Instead, we can think of the sum of exponential distributions as a continuous-time Markov chain, where coalescent events are represented as Markov jumps with rate Ti for TMRCA and iTi for TTotal. The Markov chain will end with an absorbing state, which in both cases will be the MRCA.

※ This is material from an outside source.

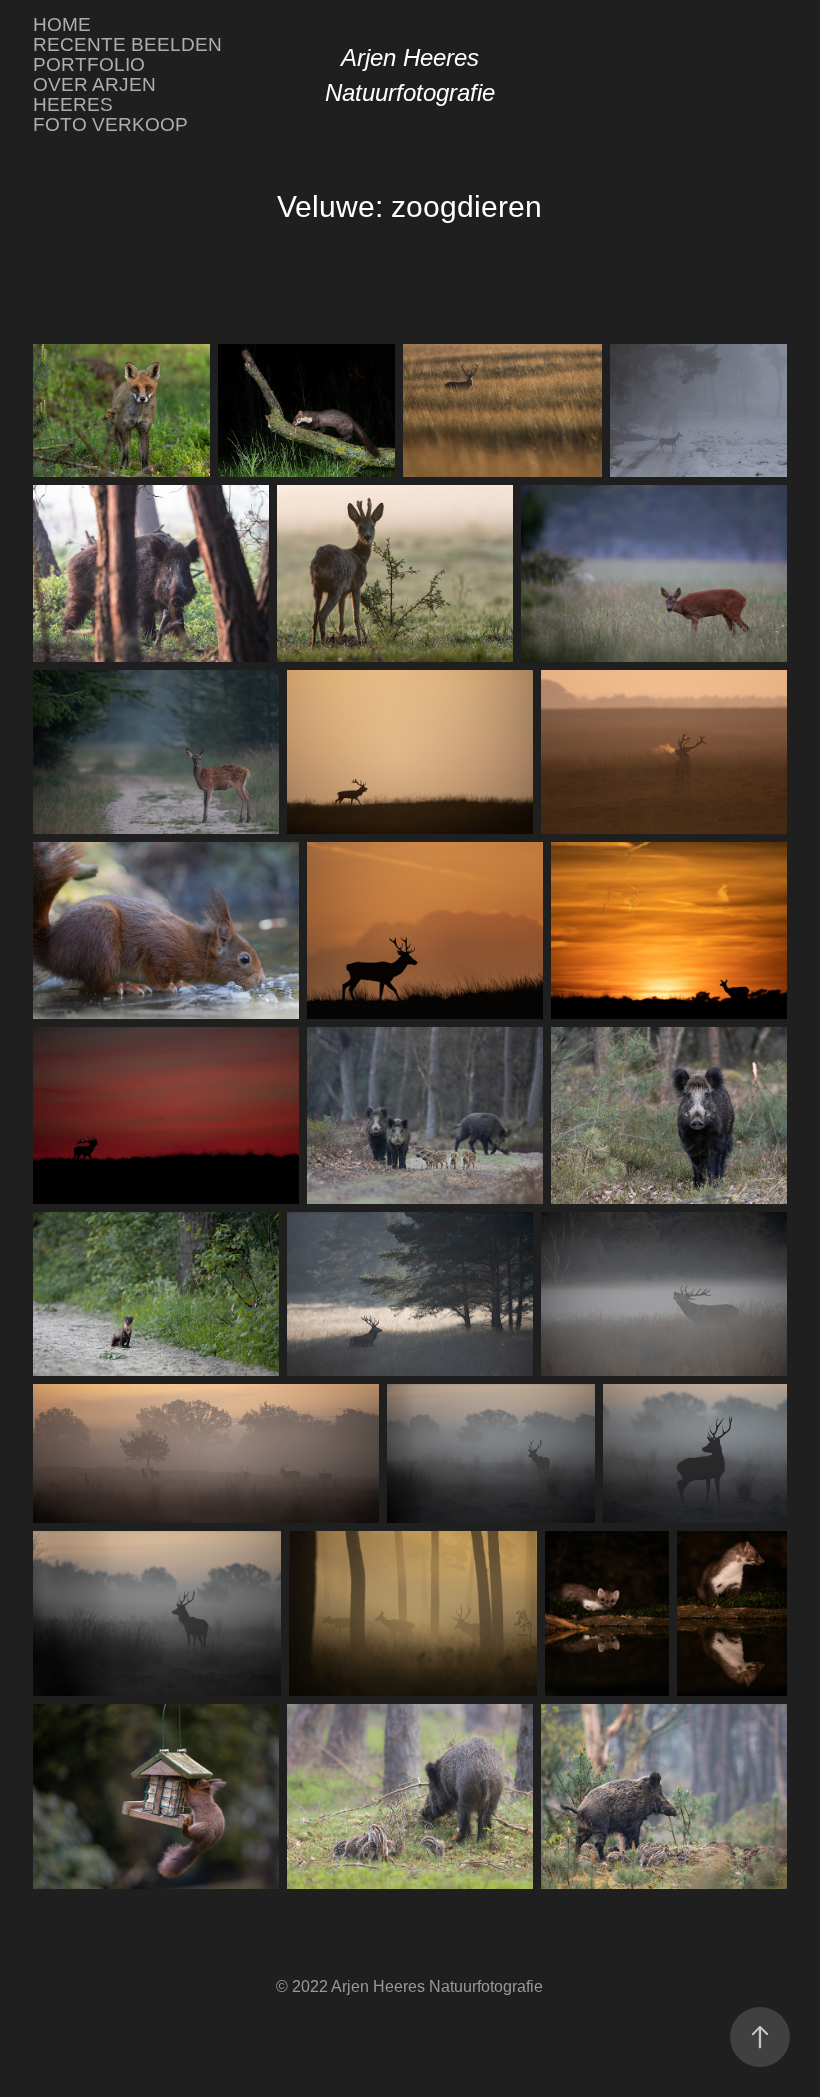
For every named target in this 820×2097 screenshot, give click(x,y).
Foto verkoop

The Markov chain can be represented using phase-type theory, where the jump rates are defined with a sub-intensity matrix T and the initial distribution will be defined as a row vector π. If we define τ as the smallest time (or length) to reach the absorbing state, then τ ∼ PH(π, T). This continuous phase-type distribution has well-documented and easy-to-implement formulas for the expectation, the variance, the survival function, the distribution function and the density function. Moreover, since both π and T can easily be specified, we can represent evolutionary histories that do not follow the standard coalescent model and still use the same phase-type formulas.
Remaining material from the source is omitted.